▶ WHAT YOU HAVE TO DO
Your answer should hold exactly the lines from the one with "The image size is (1118, 1092)." through the final line of the data below, reproduced as written.
*** SUPPLIED MATERIAL ***
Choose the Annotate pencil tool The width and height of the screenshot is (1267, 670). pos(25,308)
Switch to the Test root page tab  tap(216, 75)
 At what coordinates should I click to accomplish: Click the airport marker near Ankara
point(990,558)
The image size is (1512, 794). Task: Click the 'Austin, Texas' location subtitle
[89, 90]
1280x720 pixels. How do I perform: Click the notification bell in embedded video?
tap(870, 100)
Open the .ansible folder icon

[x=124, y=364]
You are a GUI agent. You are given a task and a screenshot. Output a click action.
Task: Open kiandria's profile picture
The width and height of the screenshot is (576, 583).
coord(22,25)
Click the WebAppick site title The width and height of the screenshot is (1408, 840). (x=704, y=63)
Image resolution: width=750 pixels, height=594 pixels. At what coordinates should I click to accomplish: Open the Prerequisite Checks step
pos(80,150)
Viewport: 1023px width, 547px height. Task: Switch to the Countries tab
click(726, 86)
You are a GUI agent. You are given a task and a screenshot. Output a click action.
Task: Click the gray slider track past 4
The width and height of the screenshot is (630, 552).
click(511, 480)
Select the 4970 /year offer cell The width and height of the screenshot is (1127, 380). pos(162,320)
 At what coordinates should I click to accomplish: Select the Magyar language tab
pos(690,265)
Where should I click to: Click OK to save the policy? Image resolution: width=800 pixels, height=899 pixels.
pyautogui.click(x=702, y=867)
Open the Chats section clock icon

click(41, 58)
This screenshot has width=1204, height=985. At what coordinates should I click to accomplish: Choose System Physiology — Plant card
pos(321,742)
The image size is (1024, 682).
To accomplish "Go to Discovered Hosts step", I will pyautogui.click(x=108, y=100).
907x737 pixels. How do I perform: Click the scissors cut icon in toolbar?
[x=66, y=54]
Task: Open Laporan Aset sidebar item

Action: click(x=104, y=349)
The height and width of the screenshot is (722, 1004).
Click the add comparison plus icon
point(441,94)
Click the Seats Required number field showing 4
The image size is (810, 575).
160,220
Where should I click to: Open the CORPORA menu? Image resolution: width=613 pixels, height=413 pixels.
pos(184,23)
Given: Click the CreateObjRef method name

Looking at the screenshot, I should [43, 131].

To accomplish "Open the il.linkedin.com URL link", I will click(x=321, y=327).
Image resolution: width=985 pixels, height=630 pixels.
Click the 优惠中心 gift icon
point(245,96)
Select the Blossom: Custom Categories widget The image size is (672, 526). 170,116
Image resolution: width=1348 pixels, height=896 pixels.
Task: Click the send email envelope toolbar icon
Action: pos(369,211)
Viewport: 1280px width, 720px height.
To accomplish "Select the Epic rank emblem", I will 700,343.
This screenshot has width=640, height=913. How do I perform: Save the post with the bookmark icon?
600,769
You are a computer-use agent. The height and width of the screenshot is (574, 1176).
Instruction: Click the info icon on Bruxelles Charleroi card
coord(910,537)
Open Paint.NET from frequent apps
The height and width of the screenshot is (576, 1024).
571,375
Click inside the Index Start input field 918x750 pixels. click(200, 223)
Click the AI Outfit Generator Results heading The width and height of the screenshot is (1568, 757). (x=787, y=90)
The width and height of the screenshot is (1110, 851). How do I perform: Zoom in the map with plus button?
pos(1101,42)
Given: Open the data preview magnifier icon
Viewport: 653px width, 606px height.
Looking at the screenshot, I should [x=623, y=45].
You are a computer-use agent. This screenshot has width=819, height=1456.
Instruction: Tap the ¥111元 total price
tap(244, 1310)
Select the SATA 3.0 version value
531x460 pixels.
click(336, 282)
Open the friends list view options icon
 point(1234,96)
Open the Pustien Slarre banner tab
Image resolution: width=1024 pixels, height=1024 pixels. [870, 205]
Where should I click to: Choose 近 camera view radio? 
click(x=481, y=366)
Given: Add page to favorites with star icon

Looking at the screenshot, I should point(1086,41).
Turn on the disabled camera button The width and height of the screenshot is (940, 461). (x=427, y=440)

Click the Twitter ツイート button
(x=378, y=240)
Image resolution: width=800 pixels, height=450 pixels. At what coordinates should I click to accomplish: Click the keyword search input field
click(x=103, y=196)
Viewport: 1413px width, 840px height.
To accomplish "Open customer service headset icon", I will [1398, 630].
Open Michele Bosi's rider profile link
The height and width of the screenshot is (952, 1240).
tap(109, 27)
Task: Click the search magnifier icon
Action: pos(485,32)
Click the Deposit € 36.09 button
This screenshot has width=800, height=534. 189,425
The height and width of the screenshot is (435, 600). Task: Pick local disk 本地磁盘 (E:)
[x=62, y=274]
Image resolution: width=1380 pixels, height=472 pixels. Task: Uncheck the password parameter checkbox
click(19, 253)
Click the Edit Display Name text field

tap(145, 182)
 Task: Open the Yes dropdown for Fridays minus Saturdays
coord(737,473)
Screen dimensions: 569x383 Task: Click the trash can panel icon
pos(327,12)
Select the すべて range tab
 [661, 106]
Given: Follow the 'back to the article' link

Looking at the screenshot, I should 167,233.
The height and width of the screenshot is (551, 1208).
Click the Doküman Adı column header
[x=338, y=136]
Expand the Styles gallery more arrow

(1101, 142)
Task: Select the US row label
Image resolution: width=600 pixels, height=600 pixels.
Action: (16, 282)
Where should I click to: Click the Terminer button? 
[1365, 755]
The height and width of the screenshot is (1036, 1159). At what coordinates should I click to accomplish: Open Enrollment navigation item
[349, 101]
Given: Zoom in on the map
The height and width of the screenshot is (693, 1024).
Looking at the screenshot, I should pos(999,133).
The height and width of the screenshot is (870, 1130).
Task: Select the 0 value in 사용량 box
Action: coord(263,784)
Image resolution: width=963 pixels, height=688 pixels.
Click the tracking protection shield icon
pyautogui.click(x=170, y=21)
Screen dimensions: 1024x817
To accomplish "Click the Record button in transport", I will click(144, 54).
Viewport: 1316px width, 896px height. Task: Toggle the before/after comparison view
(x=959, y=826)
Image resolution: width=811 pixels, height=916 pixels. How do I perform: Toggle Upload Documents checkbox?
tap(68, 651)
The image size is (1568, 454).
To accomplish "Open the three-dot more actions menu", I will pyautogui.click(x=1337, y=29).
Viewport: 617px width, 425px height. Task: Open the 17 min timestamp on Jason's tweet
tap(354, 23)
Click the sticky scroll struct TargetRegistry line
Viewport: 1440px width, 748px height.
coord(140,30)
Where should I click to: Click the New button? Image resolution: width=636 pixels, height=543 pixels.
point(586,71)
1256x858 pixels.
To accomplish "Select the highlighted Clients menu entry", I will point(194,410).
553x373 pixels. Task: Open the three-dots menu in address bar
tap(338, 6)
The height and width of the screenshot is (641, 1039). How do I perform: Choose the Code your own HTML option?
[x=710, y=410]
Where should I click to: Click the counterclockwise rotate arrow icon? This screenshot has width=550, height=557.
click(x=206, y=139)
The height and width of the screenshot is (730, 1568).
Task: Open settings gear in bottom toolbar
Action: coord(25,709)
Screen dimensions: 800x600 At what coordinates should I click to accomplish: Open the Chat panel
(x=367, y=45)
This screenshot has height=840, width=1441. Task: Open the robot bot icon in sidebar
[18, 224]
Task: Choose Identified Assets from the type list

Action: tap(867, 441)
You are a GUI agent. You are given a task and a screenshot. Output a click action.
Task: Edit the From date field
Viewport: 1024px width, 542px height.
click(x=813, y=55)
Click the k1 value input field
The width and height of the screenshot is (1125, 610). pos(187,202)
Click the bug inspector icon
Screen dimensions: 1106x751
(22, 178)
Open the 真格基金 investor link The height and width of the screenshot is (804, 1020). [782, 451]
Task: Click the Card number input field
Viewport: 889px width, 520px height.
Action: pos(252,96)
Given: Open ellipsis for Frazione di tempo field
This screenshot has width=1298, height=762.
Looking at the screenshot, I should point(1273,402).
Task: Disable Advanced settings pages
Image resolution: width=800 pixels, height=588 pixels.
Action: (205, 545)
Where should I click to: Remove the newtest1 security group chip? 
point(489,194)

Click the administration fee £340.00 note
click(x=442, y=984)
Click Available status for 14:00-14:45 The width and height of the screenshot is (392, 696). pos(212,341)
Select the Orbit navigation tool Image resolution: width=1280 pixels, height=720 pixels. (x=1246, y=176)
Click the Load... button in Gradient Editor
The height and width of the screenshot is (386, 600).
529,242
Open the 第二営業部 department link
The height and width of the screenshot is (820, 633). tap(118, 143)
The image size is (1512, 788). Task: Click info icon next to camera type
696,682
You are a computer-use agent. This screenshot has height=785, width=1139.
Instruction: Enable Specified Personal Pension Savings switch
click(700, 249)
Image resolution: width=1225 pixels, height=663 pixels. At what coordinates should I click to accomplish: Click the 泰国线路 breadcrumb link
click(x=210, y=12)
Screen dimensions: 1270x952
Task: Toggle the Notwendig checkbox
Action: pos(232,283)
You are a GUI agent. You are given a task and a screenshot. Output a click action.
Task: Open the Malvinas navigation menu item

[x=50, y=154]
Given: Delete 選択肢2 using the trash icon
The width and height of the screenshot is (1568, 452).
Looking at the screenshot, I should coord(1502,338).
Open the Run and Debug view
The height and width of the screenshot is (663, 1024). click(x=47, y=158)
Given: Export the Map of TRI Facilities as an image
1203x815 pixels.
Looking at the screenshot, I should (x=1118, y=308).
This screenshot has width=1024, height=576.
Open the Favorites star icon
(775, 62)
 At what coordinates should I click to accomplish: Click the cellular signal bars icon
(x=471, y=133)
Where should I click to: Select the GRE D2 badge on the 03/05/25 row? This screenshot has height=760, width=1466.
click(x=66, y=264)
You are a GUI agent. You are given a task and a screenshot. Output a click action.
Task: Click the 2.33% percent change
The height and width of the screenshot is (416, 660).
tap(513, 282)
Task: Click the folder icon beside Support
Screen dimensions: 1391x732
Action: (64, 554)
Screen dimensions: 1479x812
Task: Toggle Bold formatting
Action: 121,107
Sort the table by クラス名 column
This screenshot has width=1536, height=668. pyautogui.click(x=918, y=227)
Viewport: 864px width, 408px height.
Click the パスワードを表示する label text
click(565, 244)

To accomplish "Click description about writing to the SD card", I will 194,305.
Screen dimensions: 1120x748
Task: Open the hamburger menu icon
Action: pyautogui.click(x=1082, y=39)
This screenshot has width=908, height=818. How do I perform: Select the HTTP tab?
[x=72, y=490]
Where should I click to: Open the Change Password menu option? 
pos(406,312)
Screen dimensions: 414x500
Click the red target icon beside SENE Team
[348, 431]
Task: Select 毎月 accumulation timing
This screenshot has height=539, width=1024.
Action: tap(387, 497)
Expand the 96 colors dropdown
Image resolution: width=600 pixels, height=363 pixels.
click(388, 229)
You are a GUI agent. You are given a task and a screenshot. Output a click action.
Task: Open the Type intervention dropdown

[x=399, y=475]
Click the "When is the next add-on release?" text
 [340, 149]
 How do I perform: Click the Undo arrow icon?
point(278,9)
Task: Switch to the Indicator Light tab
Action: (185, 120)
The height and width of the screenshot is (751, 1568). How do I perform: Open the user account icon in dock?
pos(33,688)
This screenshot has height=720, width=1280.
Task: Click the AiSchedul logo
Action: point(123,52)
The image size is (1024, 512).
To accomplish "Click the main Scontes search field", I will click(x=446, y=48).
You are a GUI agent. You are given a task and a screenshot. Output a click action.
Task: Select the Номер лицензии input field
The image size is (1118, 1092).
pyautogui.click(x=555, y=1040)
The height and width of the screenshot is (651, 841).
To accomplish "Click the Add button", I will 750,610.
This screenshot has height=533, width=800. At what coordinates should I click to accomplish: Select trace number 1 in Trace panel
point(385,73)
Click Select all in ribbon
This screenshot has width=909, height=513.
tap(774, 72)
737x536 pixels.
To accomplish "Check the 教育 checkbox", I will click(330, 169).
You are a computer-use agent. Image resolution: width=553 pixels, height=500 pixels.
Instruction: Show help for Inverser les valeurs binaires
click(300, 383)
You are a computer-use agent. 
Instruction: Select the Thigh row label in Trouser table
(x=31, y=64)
*** End of SUPPLIED MATERIAL ***
▶ ANSWER TO THIS PROBLEM
The image size is (1118, 1092).
pyautogui.click(x=555, y=1040)
The height and width of the screenshot is (651, 841).
To accomplish "Click the Add button", I will 750,610.
This screenshot has height=533, width=800. At what coordinates should I click to accomplish: Select trace number 1 in Trace panel
point(385,73)
Click Select all in ribbon
This screenshot has width=909, height=513.
tap(774, 72)
737x536 pixels.
To accomplish "Check the 教育 checkbox", I will click(330, 169).
You are a computer-use agent. Image resolution: width=553 pixels, height=500 pixels.
Instruction: Show help for Inverser les valeurs binaires
click(300, 383)
You are a computer-use agent. 
Instruction: Select the Thigh row label in Trouser table
(x=31, y=64)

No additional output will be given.